_Written instruction:_
Pull out each line of the entries below that contains the word "Task". Case counts.

_Given entries:_

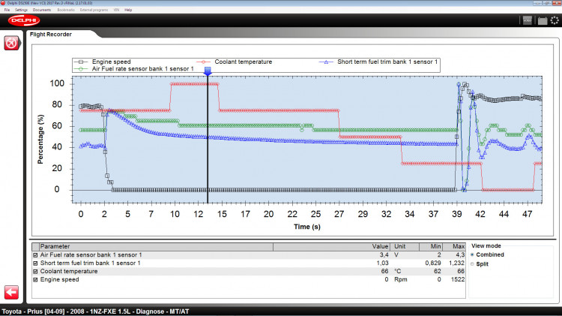Select the Split view mode

(x=474, y=264)
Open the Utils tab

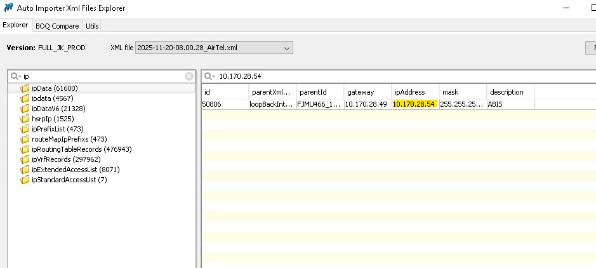92,26
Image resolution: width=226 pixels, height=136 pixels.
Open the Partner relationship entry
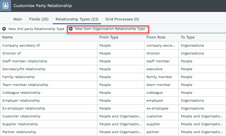(x=19, y=132)
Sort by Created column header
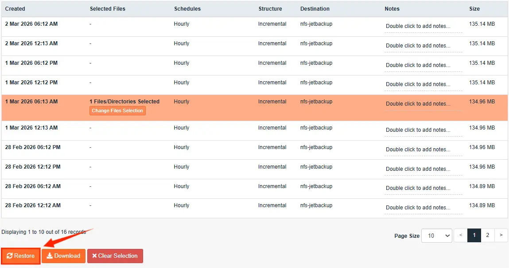 coord(15,9)
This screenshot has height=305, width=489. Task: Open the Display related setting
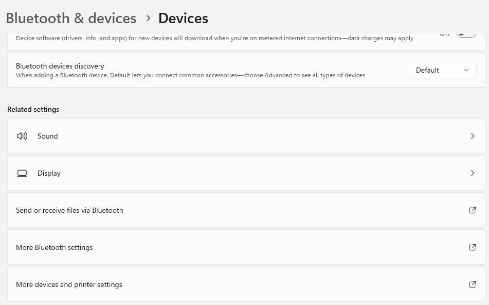(x=246, y=173)
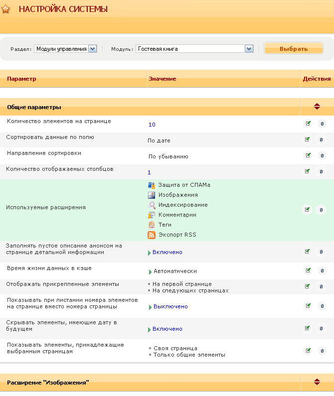Click the Индексирование magnifier icon

152,205
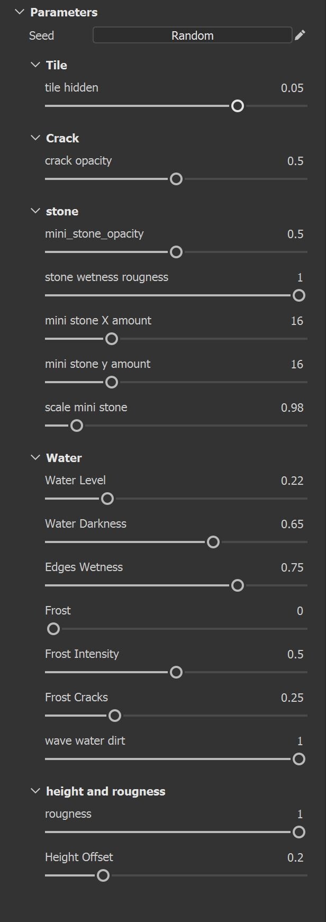
Task: Click the mini_stone_opacity slider handle
Action: (x=176, y=252)
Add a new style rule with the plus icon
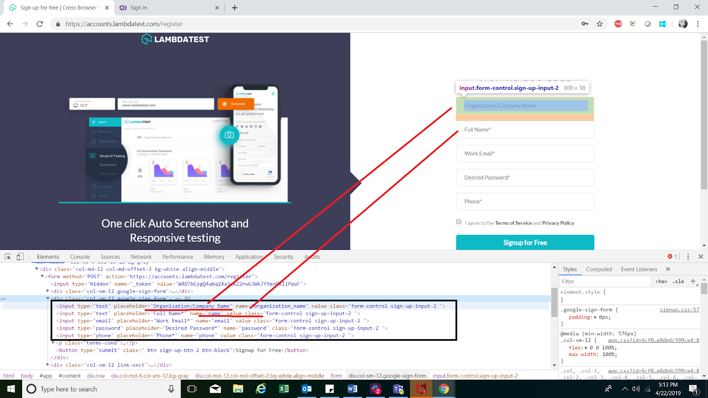The width and height of the screenshot is (708, 398). click(693, 281)
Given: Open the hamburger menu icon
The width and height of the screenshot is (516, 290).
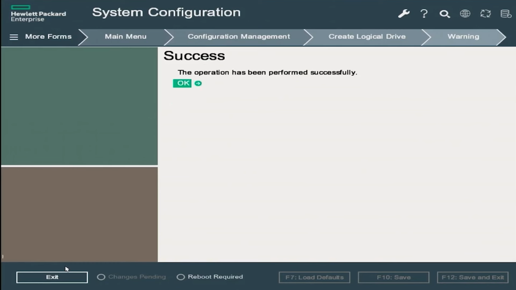Looking at the screenshot, I should [14, 37].
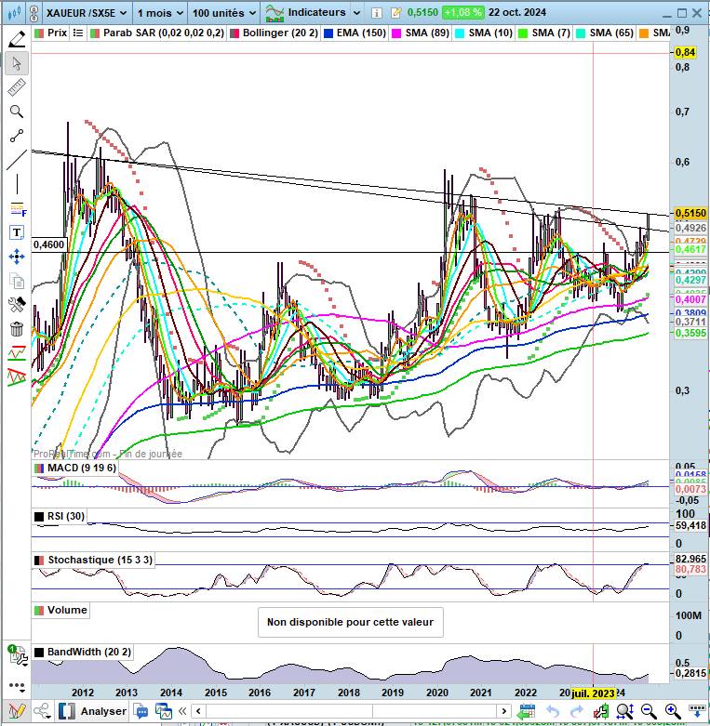This screenshot has width=710, height=726.
Task: Pick the text annotation tool
Action: [17, 232]
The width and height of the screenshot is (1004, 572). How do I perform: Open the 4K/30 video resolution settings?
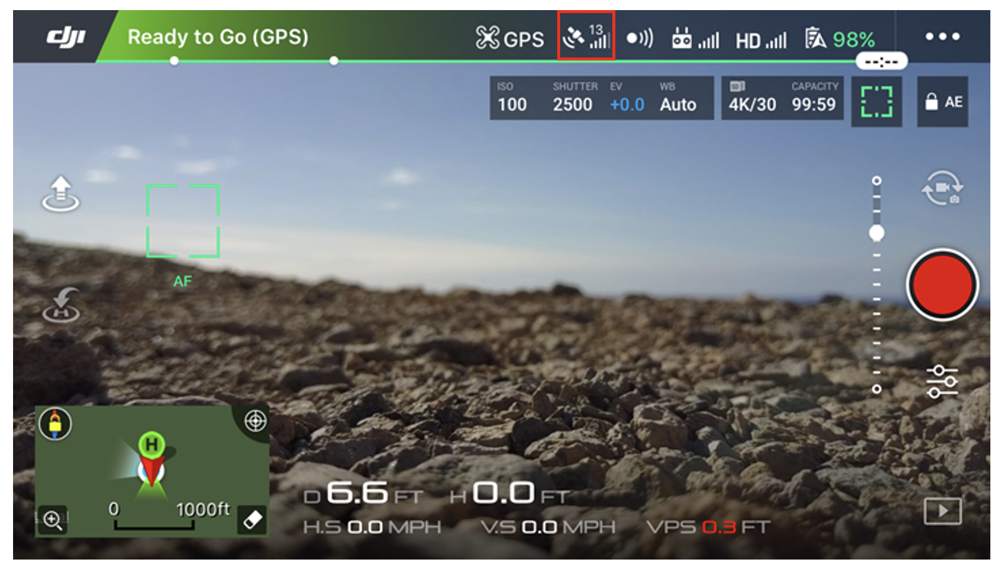[x=781, y=98]
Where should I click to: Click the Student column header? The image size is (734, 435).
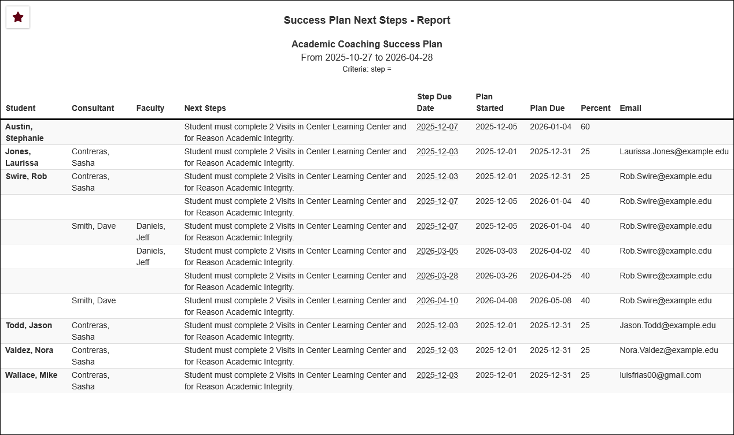(21, 108)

_Correct response:_
This screenshot has height=305, width=489. Task: Open the Display related setting
Task: Click the mini_stone_opacity slider handle
Task: Pick the text annotation tool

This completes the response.